About this exercise
Print, exactly and without pictures, the lines from the one where "You are a GUI" appears down to the end of the entries.

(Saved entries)
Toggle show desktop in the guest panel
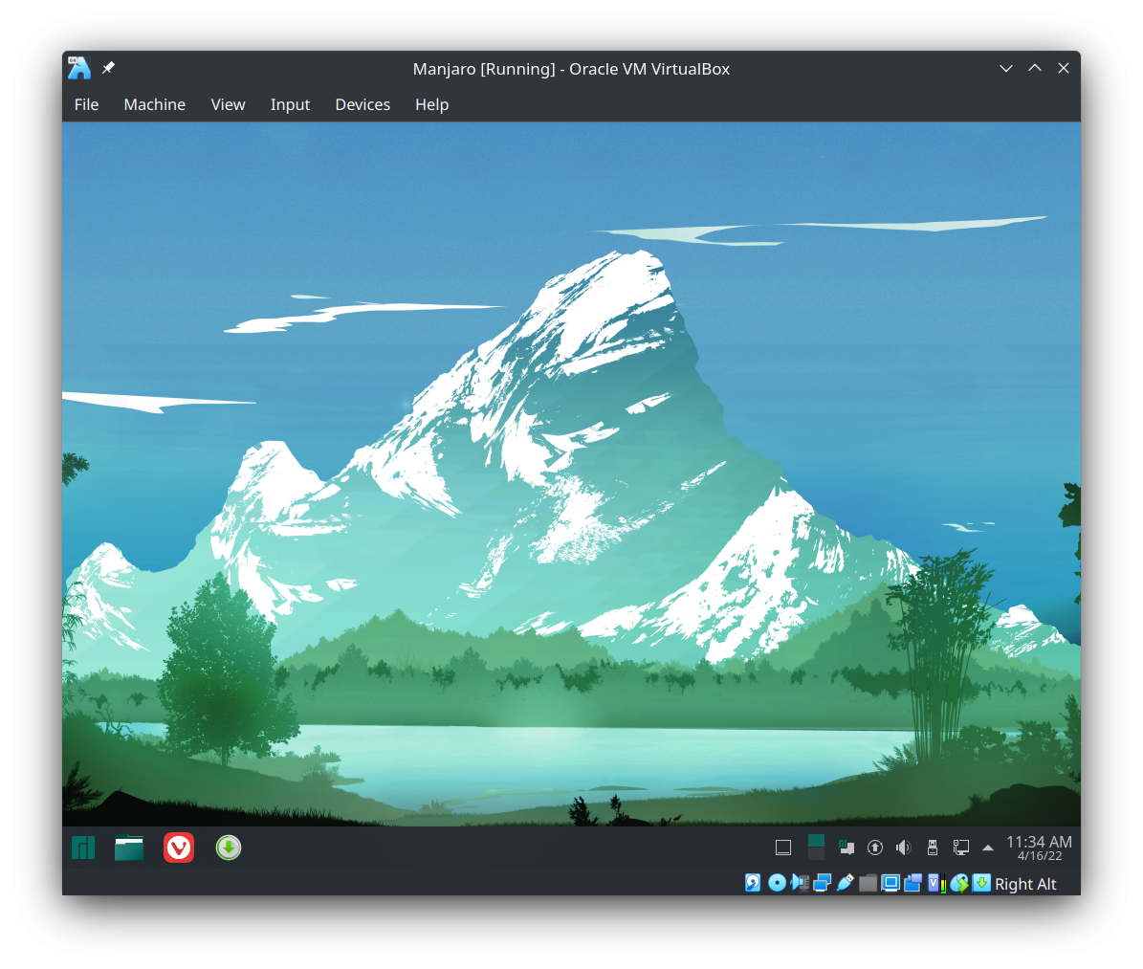The width and height of the screenshot is (1143, 969). tap(783, 848)
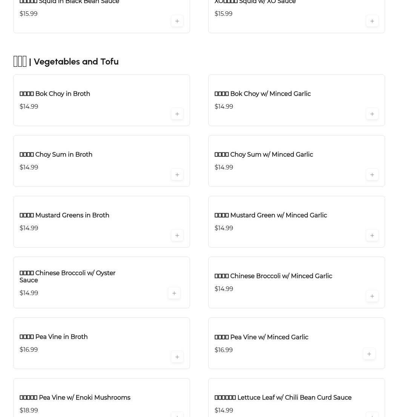Add Choy Sum w/ Minced Garlic item
The height and width of the screenshot is (417, 396).
[x=372, y=175]
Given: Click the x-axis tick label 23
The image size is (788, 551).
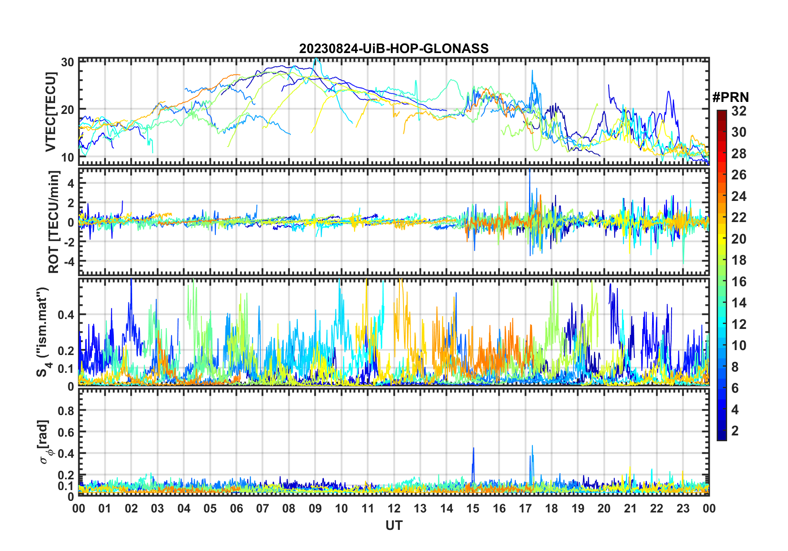Looking at the screenshot, I should (x=683, y=508).
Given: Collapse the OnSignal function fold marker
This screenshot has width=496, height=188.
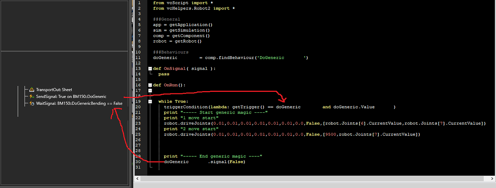Looking at the screenshot, I should point(150,68).
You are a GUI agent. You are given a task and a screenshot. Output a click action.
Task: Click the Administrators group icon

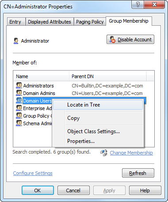pyautogui.click(x=19, y=86)
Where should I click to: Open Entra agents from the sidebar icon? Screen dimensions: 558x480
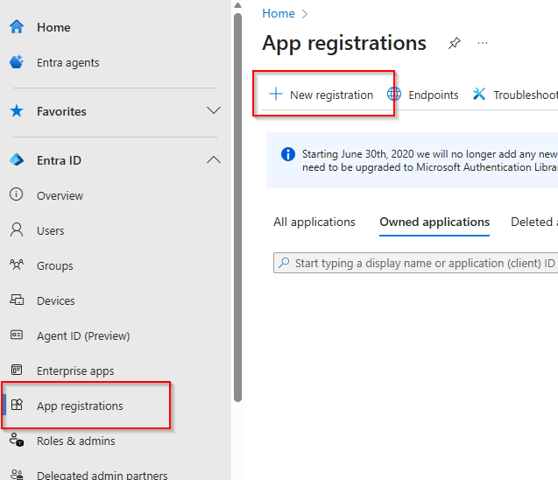point(17,62)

Result of the task
You are a GUI agent. You are given a task and a screenshot. Output a click action.
Task: Click the Administrators group icon

pyautogui.click(x=19, y=86)
Where should I click to: Open Entra agents from the sidebar icon? Screen dimensions: 558x480
point(17,62)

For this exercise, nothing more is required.